§ What is required
Records appear below. Give all of them again, exactly.

§ Records for the exercise
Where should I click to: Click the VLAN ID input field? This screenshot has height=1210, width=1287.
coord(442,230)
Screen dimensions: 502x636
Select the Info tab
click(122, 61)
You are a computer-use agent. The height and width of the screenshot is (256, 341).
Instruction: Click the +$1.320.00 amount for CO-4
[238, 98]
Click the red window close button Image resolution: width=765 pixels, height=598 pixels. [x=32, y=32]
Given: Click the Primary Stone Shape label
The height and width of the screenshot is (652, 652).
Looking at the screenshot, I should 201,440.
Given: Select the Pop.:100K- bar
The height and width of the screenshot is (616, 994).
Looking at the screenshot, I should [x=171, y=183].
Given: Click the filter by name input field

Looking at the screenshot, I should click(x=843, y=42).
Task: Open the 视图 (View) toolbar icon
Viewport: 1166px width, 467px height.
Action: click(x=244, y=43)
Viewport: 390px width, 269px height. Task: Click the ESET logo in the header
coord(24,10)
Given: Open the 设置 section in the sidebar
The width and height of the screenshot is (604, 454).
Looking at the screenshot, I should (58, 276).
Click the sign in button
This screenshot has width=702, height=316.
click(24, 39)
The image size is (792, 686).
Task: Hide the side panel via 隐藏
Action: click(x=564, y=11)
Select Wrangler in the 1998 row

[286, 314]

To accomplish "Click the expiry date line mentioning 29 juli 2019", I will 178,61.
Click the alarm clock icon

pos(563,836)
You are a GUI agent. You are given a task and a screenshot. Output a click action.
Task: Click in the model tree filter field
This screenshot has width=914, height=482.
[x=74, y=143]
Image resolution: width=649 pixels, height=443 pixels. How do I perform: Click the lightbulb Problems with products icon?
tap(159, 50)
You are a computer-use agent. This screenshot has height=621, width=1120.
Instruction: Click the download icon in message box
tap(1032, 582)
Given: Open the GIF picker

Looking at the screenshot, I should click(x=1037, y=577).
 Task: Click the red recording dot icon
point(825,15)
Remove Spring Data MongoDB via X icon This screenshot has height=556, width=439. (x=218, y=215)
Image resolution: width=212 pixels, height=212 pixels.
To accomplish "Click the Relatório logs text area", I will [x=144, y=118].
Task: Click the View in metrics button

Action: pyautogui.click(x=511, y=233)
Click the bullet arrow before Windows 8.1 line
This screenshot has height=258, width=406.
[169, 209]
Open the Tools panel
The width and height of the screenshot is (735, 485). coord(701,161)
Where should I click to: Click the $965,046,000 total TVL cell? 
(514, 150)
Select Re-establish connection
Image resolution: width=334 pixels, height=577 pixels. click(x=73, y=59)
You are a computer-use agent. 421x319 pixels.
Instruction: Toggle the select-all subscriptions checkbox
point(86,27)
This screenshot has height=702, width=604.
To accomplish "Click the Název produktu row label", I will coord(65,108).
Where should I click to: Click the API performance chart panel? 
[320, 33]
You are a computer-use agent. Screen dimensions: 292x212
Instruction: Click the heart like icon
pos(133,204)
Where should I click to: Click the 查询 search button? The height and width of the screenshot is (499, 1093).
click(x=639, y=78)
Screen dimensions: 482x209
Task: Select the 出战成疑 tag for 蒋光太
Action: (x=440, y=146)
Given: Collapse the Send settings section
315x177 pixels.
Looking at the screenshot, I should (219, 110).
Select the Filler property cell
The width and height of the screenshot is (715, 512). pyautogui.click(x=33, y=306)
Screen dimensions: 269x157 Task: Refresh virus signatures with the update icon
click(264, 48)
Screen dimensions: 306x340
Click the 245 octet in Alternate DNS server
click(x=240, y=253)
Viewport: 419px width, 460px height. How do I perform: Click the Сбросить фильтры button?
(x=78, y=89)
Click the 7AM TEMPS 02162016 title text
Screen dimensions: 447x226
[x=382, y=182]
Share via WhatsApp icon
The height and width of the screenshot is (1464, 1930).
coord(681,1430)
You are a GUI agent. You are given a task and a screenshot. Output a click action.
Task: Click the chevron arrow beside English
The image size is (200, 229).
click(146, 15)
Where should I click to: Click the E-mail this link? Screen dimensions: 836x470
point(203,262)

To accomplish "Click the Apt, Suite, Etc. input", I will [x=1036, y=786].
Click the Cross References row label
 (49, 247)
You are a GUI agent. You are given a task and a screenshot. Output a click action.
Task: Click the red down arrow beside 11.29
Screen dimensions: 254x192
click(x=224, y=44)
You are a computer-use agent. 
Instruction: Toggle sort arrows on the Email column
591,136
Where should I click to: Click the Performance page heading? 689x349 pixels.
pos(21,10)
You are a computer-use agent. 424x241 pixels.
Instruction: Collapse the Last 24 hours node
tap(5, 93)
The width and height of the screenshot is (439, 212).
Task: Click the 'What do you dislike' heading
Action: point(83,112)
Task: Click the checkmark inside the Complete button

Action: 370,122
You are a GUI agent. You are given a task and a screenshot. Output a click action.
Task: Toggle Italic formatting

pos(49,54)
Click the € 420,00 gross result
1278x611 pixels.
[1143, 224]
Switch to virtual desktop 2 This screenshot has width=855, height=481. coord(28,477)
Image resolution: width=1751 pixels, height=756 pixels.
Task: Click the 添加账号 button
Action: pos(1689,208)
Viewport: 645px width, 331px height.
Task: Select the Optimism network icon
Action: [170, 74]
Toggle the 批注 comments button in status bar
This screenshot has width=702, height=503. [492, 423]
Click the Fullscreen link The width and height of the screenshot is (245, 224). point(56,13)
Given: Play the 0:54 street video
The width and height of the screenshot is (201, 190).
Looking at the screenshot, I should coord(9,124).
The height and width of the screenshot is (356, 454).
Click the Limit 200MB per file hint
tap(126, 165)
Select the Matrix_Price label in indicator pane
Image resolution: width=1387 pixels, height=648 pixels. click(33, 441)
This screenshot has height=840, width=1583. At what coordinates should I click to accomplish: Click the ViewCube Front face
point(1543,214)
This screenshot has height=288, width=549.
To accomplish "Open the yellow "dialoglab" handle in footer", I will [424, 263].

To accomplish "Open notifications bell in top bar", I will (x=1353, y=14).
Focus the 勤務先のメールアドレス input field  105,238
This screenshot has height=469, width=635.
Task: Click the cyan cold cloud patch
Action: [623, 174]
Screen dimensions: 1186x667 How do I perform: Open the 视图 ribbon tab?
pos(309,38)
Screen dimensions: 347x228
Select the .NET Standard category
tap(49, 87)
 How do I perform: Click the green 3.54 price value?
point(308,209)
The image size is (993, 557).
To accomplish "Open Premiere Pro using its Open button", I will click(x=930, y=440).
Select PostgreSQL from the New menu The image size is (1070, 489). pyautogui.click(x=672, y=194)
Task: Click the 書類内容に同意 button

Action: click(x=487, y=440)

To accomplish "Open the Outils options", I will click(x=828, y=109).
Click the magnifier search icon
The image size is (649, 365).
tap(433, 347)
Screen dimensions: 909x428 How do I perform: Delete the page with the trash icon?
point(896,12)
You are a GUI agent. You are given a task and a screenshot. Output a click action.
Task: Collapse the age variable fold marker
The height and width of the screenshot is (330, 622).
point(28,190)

§ Answer for this exercise
Where should I click to: Click the VLAN ID input field? This screenshot has height=1210, width=1287.
coord(442,230)
Screen dimensions: 502x636
Select the Info tab
click(122, 61)
You are a computer-use agent. The height and width of the screenshot is (256, 341).
Instruction: Click the +$1.320.00 amount for CO-4
[238, 98]
Click the red window close button Image resolution: width=765 pixels, height=598 pixels. [x=32, y=32]
Given: Click the Primary Stone Shape label
The height and width of the screenshot is (652, 652).
Looking at the screenshot, I should 201,440.
Given: Select the Pop.:100K- bar
The height and width of the screenshot is (616, 994).
Looking at the screenshot, I should [x=171, y=183].
Given: Click the filter by name input field

Looking at the screenshot, I should click(x=843, y=42).
Task: Open the 视图 (View) toolbar icon
Viewport: 1166px width, 467px height.
Action: click(x=244, y=43)
Viewport: 390px width, 269px height. Task: Click the ESET logo in the header
coord(24,10)
Given: Open the 设置 section in the sidebar
The width and height of the screenshot is (604, 454).
Looking at the screenshot, I should (58, 276).
Click the sign in button
This screenshot has width=702, height=316.
click(24, 39)
The image size is (792, 686).
Task: Hide the side panel via 隐藏
Action: click(x=564, y=11)
Select Wrangler in the 1998 row

[286, 314]

To accomplish "Click the expiry date line mentioning 29 juli 2019", I will 178,61.
Click the alarm clock icon

pos(563,836)
You are a GUI agent. You are given a task and a screenshot. Output a click action.
Task: Click in the model tree filter field
This screenshot has width=914, height=482.
[x=74, y=143]
Image resolution: width=649 pixels, height=443 pixels. How do I perform: Click the lightbulb Problems with products icon?
tap(159, 50)
You are a computer-use agent. This screenshot has height=621, width=1120.
Instruction: Click the download icon in message box
tap(1032, 582)
Given: Open the GIF picker

Looking at the screenshot, I should click(x=1037, y=577).
 Task: Click the red recording dot icon
point(825,15)
Remove Spring Data MongoDB via X icon This screenshot has height=556, width=439. (x=218, y=215)
Image resolution: width=212 pixels, height=212 pixels.
To accomplish "Click the Relatório logs text area", I will [x=144, y=118].
Task: Click the View in metrics button

Action: pyautogui.click(x=511, y=233)
Click the bullet arrow before Windows 8.1 line
This screenshot has height=258, width=406.
[169, 209]
Open the Tools panel
The width and height of the screenshot is (735, 485). coord(701,161)
Where should I click to: Click the $965,046,000 total TVL cell? 
(514, 150)
Select Re-establish connection
Image resolution: width=334 pixels, height=577 pixels. click(x=73, y=59)
You are a computer-use agent. 421x319 pixels.
Instruction: Toggle the select-all subscriptions checkbox
point(86,27)
This screenshot has height=702, width=604.
To accomplish "Click the Název produktu row label", I will coord(65,108).
Where should I click to: Click the API performance chart panel? 
[320, 33]
You are a computer-use agent. Screen dimensions: 292x212
Instruction: Click the heart like icon
pos(133,204)
Where should I click to: Click the 查询 search button? The height and width of the screenshot is (499, 1093).
click(x=639, y=78)
Screen dimensions: 482x209
Task: Select the 出战成疑 tag for 蒋光太
Action: (x=440, y=146)
Given: Collapse the Send settings section
315x177 pixels.
Looking at the screenshot, I should (219, 110).
Select the Filler property cell
The width and height of the screenshot is (715, 512). pyautogui.click(x=33, y=306)
Screen dimensions: 269x157 Task: Refresh virus signatures with the update icon
click(264, 48)
Screen dimensions: 306x340
Click the 245 octet in Alternate DNS server
click(x=240, y=253)
Viewport: 419px width, 460px height. How do I perform: Click the Сбросить фильтры button?
(x=78, y=89)
Click the 7AM TEMPS 02162016 title text
Screen dimensions: 447x226
[x=382, y=182]
Share via WhatsApp icon
The height and width of the screenshot is (1464, 1930).
coord(681,1430)
You are a GUI agent. You are given a task and a screenshot. Output a click action.
Task: Click the chevron arrow beside English
The image size is (200, 229).
click(146, 15)
Where should I click to: Click the E-mail this link? Screen dimensions: 836x470
point(203,262)

To accomplish "Click the Apt, Suite, Etc. input", I will [x=1036, y=786].
Click the Cross References row label
 (49, 247)
You are a GUI agent. You are given a task and a screenshot. Output a click action.
Task: Click the red down arrow beside 11.29
Screen dimensions: 254x192
click(x=224, y=44)
You are a computer-use agent. 
Instruction: Toggle sort arrows on the Email column
591,136
Where should I click to: Click the Performance page heading? 689x349 pixels.
pos(21,10)
You are a computer-use agent. 424x241 pixels.
Instruction: Collapse the Last 24 hours node
tap(5, 93)
The width and height of the screenshot is (439, 212).
Task: Click the 'What do you dislike' heading
Action: point(83,112)
Task: Click the checkmark inside the Complete button

Action: 370,122
You are a GUI agent. You are given a task and a screenshot. Output a click action.
Task: Toggle Italic formatting

pos(49,54)
Click the € 420,00 gross result
1278x611 pixels.
[1143, 224]
Switch to virtual desktop 2 This screenshot has width=855, height=481. coord(28,477)
Image resolution: width=1751 pixels, height=756 pixels.
Task: Click the 添加账号 button
Action: pos(1689,208)
Viewport: 645px width, 331px height.
Task: Select the Optimism network icon
Action: [170, 74]
Toggle the 批注 comments button in status bar
This screenshot has width=702, height=503. [492, 423]
Click the Fullscreen link The width and height of the screenshot is (245, 224). point(56,13)
Given: Play the 0:54 street video
The width and height of the screenshot is (201, 190).
Looking at the screenshot, I should coord(9,124).
The height and width of the screenshot is (356, 454).
Click the Limit 200MB per file hint
tap(126, 165)
Select the Matrix_Price label in indicator pane
Image resolution: width=1387 pixels, height=648 pixels. click(33, 441)
This screenshot has height=840, width=1583. At what coordinates should I click to accomplish: Click the ViewCube Front face
point(1543,214)
This screenshot has height=288, width=549.
To accomplish "Open the yellow "dialoglab" handle in footer", I will [424, 263].

To accomplish "Open notifications bell in top bar", I will (x=1353, y=14).
Focus the 勤務先のメールアドレス input field  105,238
This screenshot has height=469, width=635.
Task: Click the cyan cold cloud patch
Action: [623, 174]
Screen dimensions: 1186x667 How do I perform: Open the 视图 ribbon tab?
pos(309,38)
Screen dimensions: 347x228
Select the .NET Standard category
tap(49, 87)
 How do I perform: Click the green 3.54 price value?
point(308,209)
The image size is (993, 557).
To accomplish "Open Premiere Pro using its Open button", I will click(x=930, y=440).
Select PostgreSQL from the New menu The image size is (1070, 489). pyautogui.click(x=672, y=194)
Task: Click the 書類内容に同意 button

Action: click(x=487, y=440)

To accomplish "Open the Outils options", I will click(x=828, y=109).
Click the magnifier search icon
The image size is (649, 365).
tap(433, 347)
Screen dimensions: 909x428 How do I perform: Delete the page with the trash icon?
point(896,12)
You are a GUI agent. You are given a task and a screenshot. Output a click action.
Task: Collapse the age variable fold marker
The height and width of the screenshot is (330, 622).
point(28,190)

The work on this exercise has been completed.